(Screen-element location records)

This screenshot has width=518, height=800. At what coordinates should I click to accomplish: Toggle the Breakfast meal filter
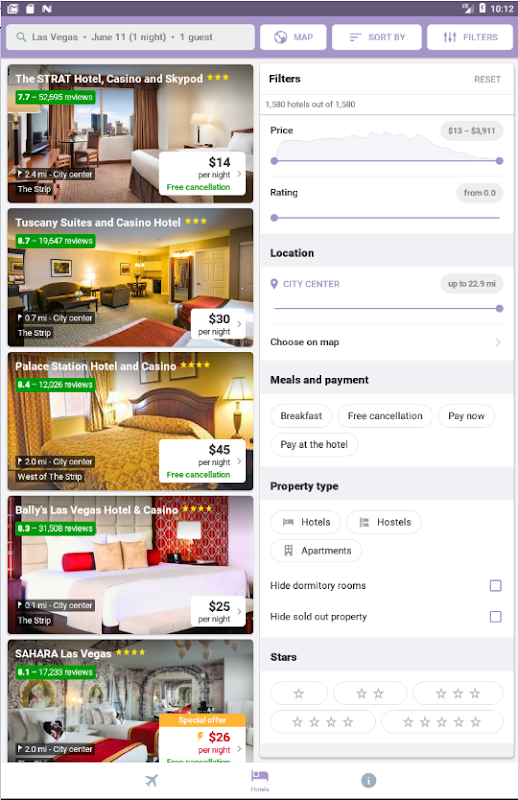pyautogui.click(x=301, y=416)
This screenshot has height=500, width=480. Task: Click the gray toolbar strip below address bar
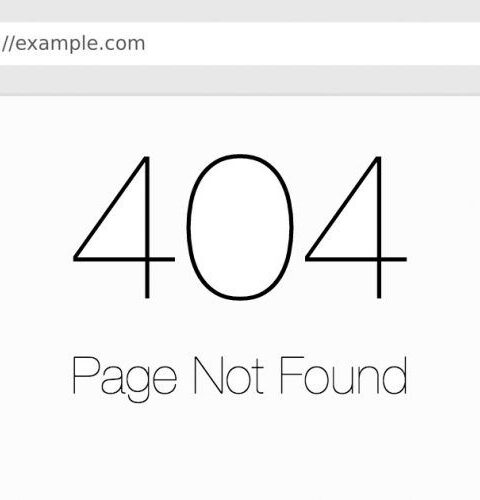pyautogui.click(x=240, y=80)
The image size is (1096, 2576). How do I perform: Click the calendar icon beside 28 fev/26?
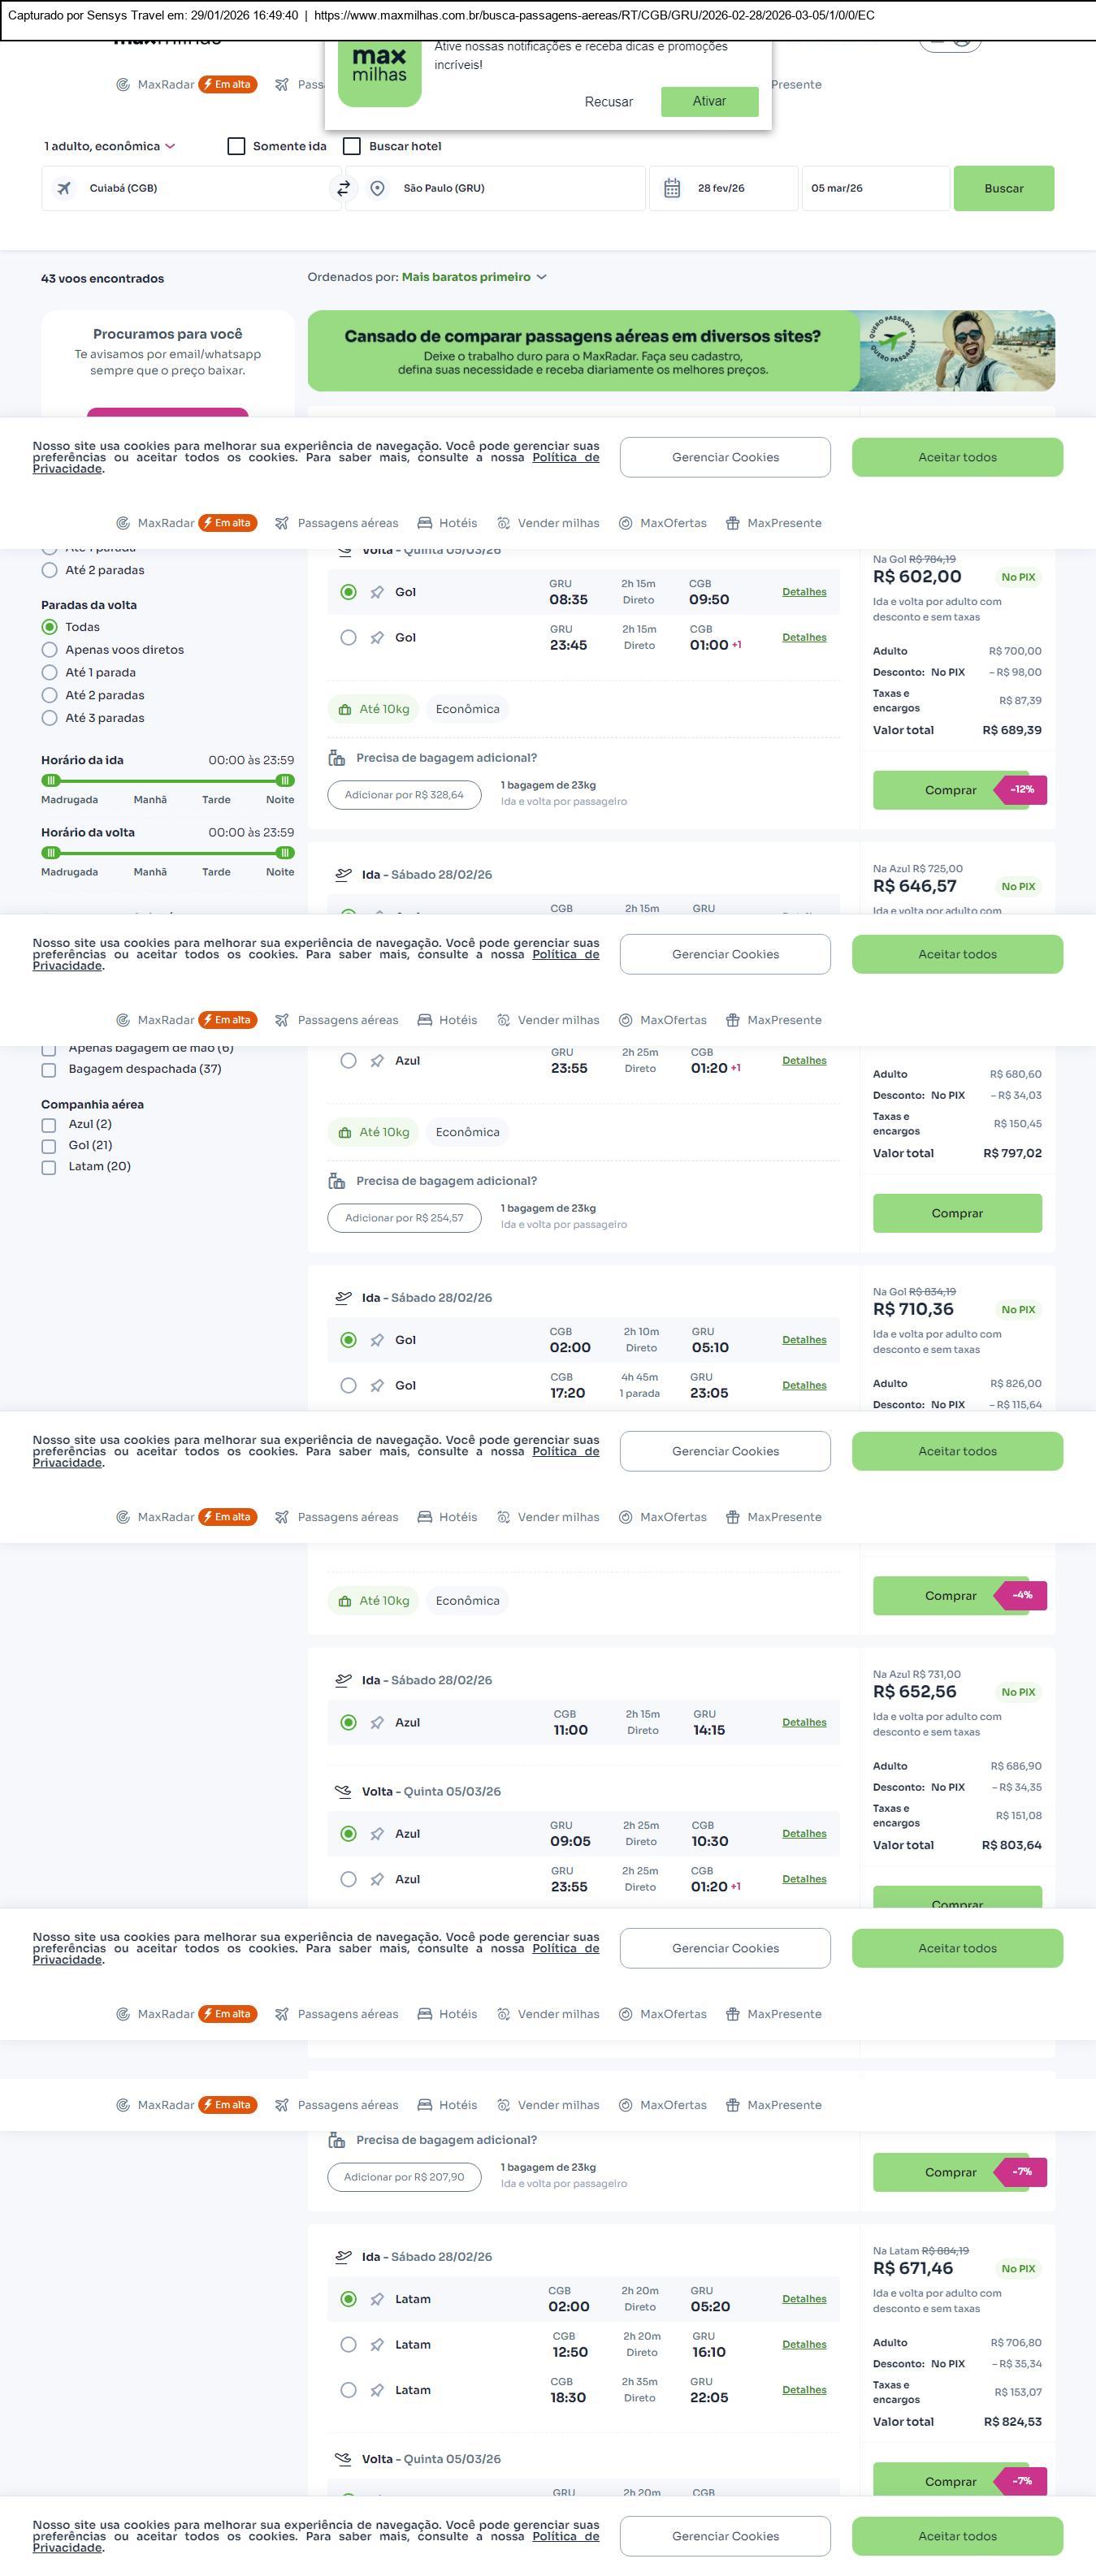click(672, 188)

_YOUR INSTRUCTIONS_
Write out the entries above word for word, leaving out the pictures.

_RESULT OF THE EXERCISE_
This screenshot has width=518, height=800. At what coordinates should I click to accomplish: Toggle the Breakfast meal filter
pyautogui.click(x=301, y=416)
This screenshot has height=500, width=480. Task: Click the gray toolbar strip below address bar
pyautogui.click(x=240, y=80)
The image size is (1096, 2576). How do I perform: Click the calendar icon beside 28 fev/26?
click(672, 188)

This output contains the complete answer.